Spatial–temporal demodulation technique for heterodyne optical scanning holography

Abstract

Abstract In optical scanning holography (OSH), the object is raster scanned by a heterodyne fringe pattern. The light scattered from the object is detected by a photodetector. Traditionally, the photo-electric signal is demodulated by a dual-channel lock-in amplifier (LIA) to extract a complex hologram. The use of LIA complicates the detection module of the system and increases the cost, especially when the heterodyne frequency is high. In this paper, an alternative demodulation method called a spatial–temporal demodulation technique (STDT) is studied.

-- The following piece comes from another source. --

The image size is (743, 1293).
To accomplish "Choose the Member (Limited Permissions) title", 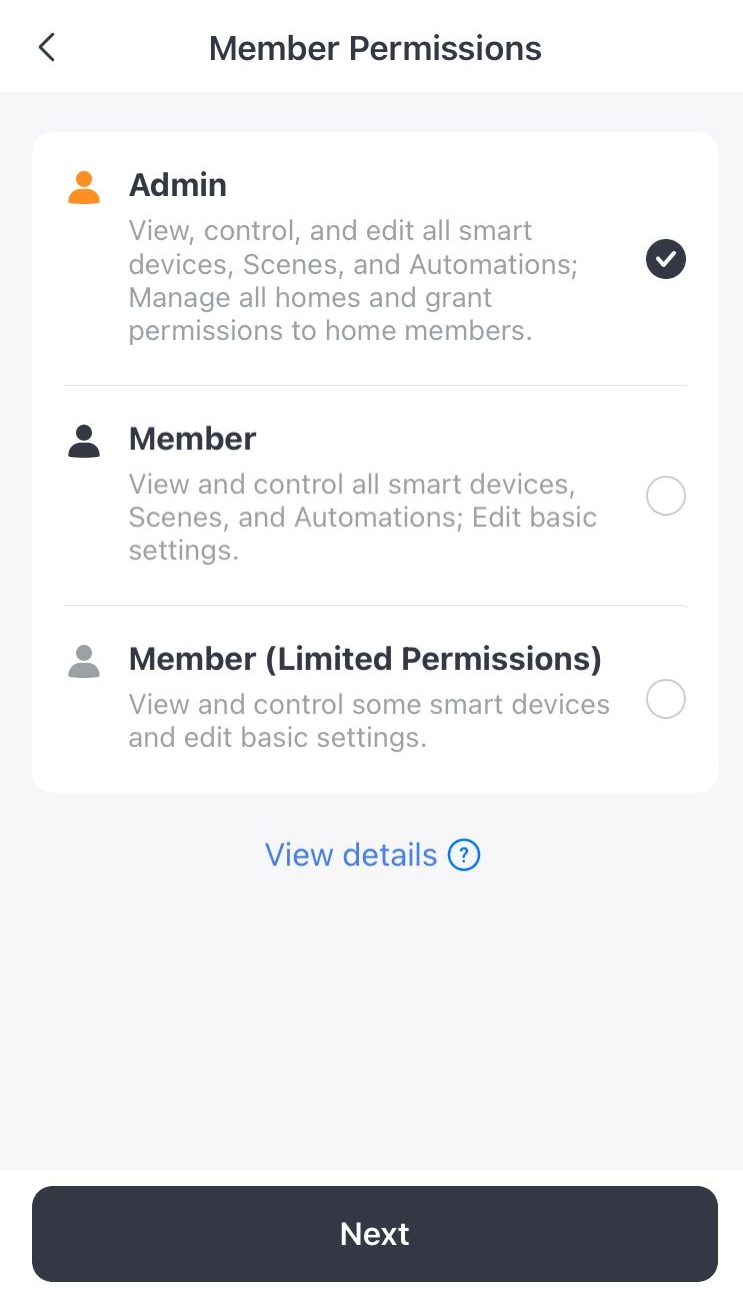I will click(365, 659).
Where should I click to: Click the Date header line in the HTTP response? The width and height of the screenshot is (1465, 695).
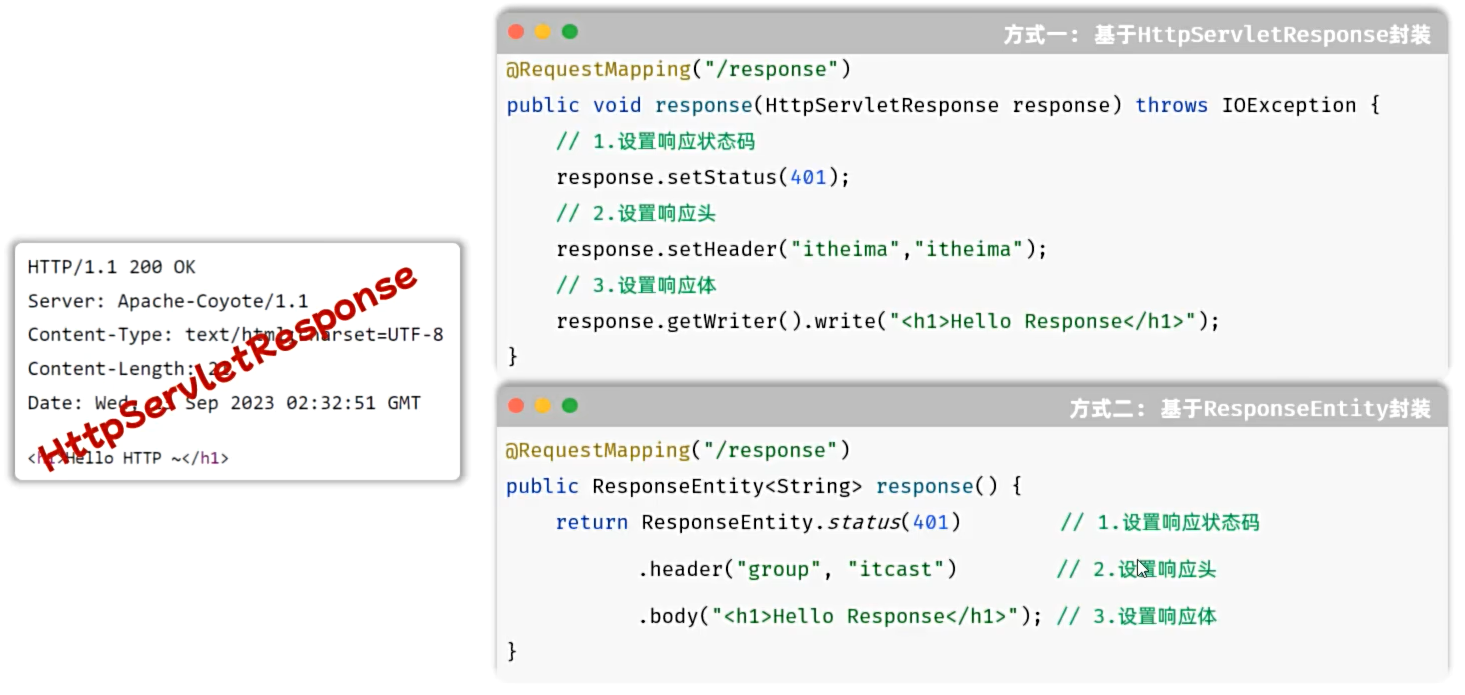pyautogui.click(x=223, y=403)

In STDT, the photo-electric temporal signal is directly digitized as scanning lines. The spectrum of each scanning line is band-pass filtered to remove the zeroth-order term and the complex conjugate term. Finally, a complex hologram is obtained from the filtered spectrum. The first merit of STDT is that the phase of the demodulated complex hologram is insensitive to the modulation error. Thus it is easily applied to the applications of particle holography. Besides, the bandwidth of the zeroth-order term in STDT is narrow, which allows the system to be operated in a wide range of heterodyne frequency. This feature enables STDT-based OSH to be applied in low-cost and high-speed dynamic holographic imaging.